• PROBLEM TO WORK ON: For the string "computer", search the entries below and copy every line where it appears.

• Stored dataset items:
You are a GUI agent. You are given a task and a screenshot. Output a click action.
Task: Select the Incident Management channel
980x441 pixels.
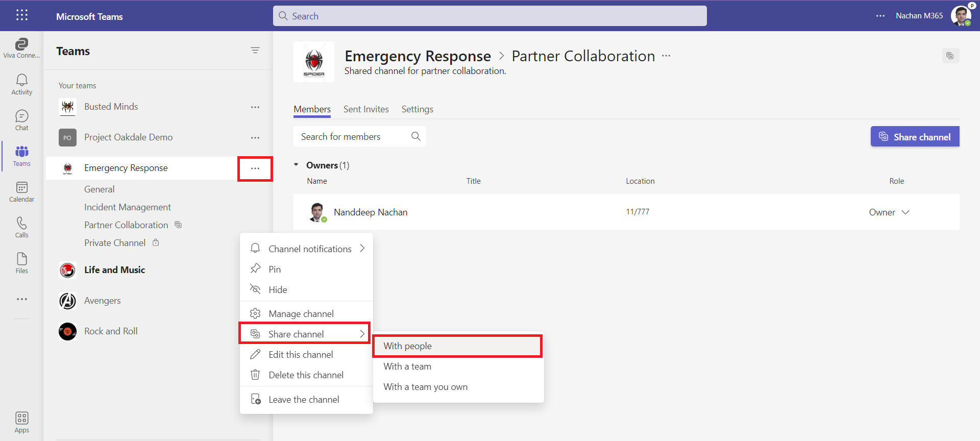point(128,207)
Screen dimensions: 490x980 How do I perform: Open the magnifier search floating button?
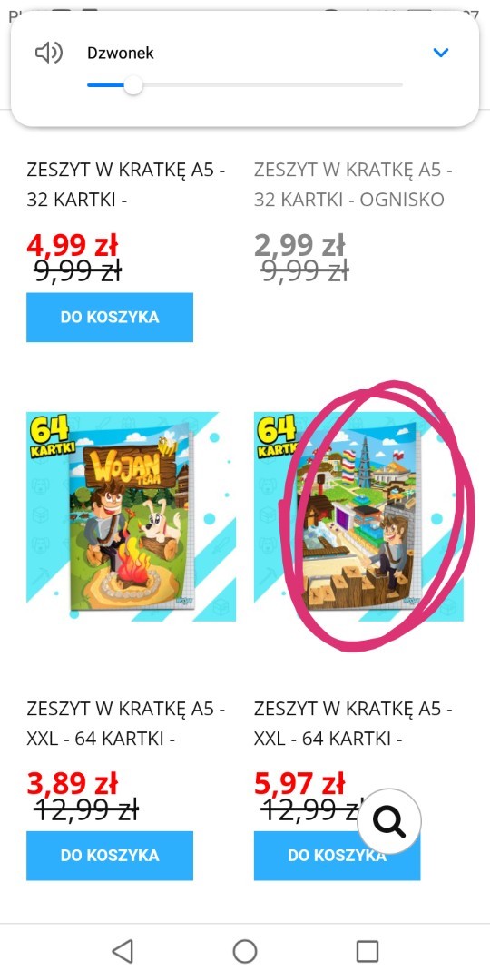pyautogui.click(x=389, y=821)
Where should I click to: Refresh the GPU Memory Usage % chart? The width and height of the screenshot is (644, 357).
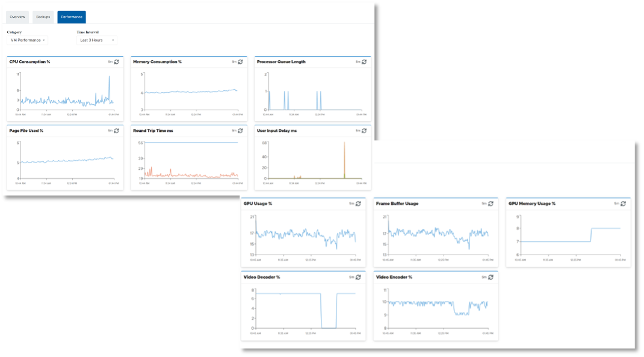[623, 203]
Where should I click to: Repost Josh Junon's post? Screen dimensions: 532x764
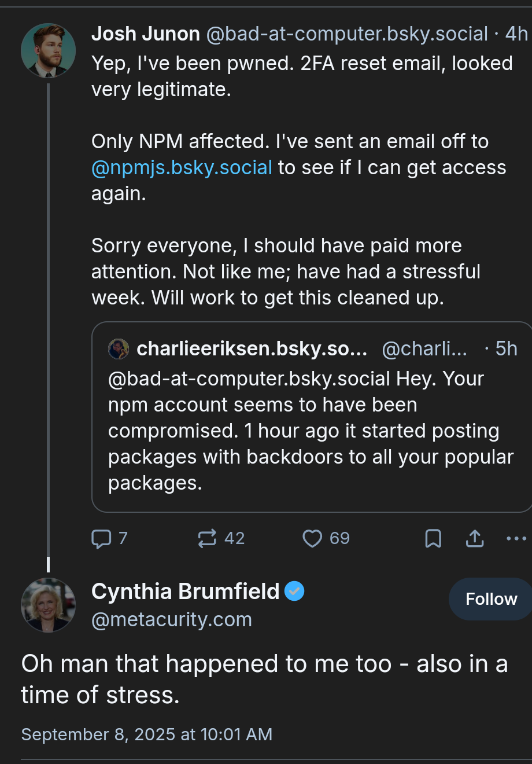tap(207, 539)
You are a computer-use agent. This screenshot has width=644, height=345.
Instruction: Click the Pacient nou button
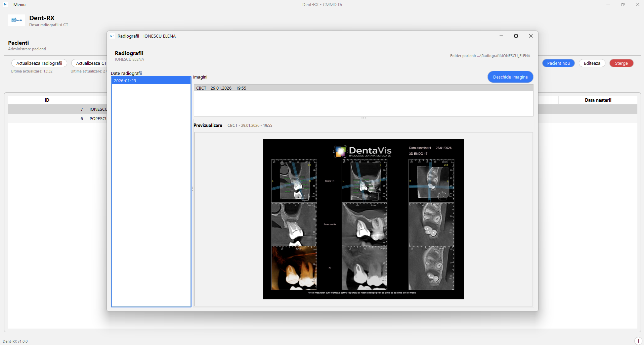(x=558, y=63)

* * *

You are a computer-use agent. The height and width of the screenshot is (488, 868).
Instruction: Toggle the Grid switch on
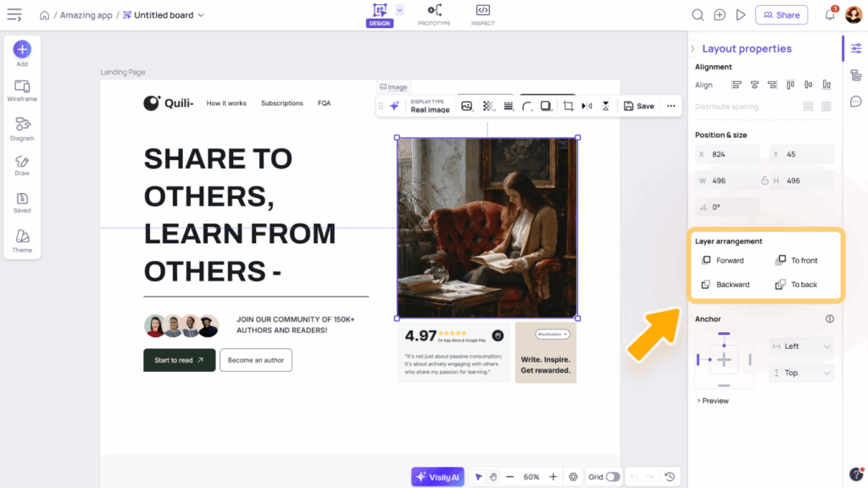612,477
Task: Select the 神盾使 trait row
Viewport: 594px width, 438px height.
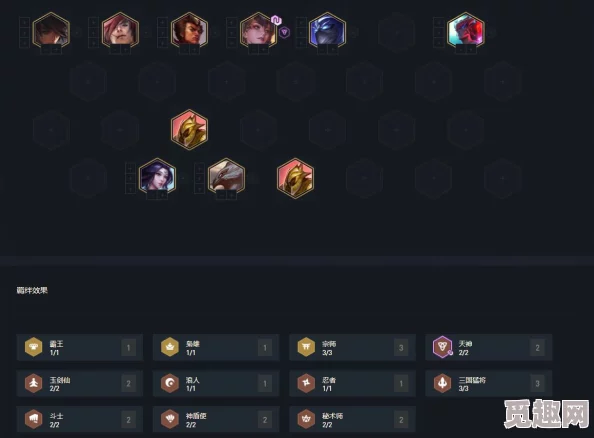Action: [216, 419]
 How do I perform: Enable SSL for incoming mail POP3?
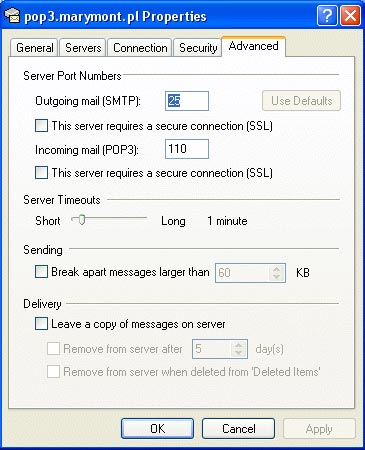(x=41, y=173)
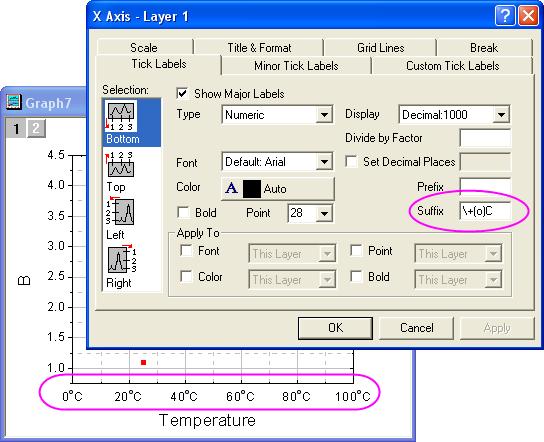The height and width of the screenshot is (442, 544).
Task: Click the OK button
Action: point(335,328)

...

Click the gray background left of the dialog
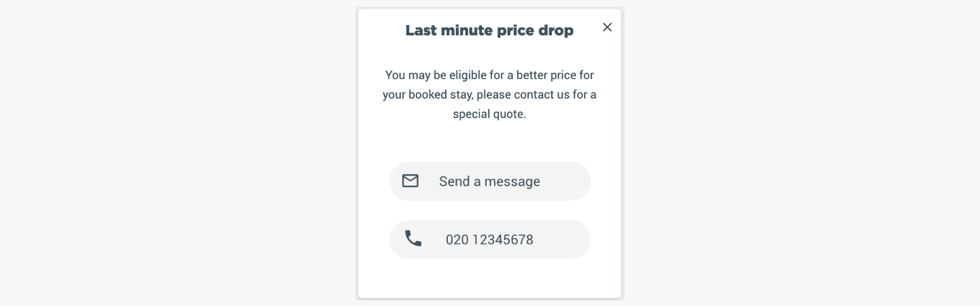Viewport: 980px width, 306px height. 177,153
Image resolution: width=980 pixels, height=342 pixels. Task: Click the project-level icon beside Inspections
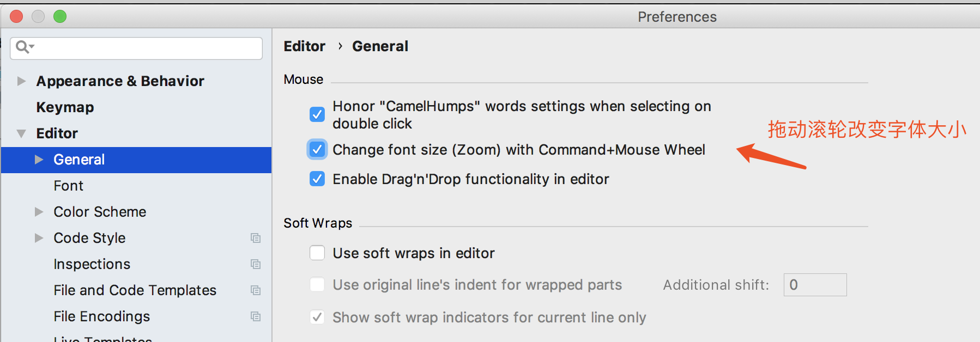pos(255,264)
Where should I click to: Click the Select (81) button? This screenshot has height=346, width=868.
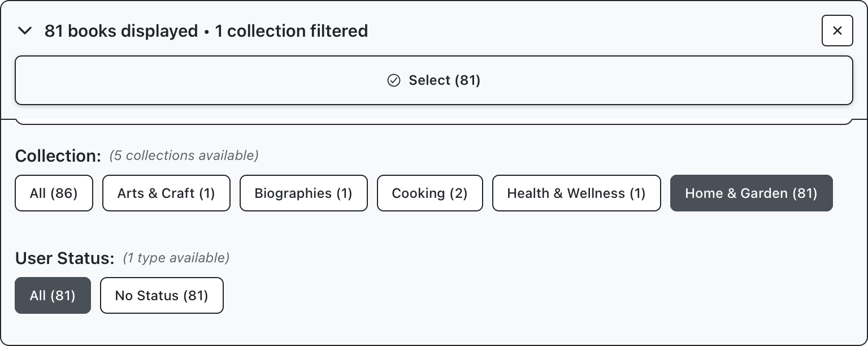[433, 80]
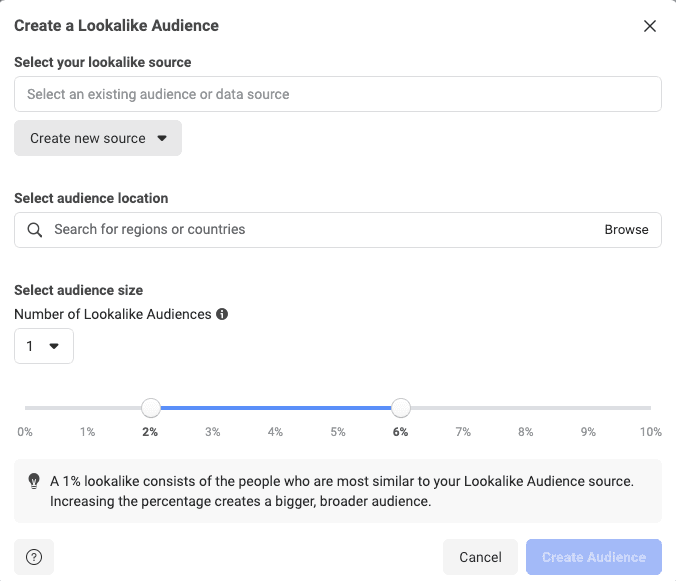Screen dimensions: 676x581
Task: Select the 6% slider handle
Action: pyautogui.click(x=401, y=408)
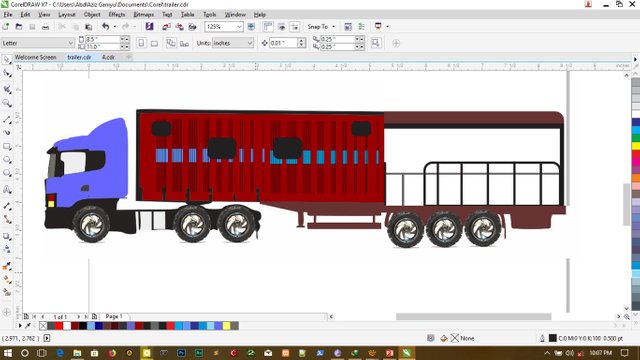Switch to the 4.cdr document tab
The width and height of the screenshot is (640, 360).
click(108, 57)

• FINISHED EXERCISE:
You are a computer-use agent. This screenshot has width=644, height=345.
You are a computer-use agent. The height and width of the screenshot is (488, 868).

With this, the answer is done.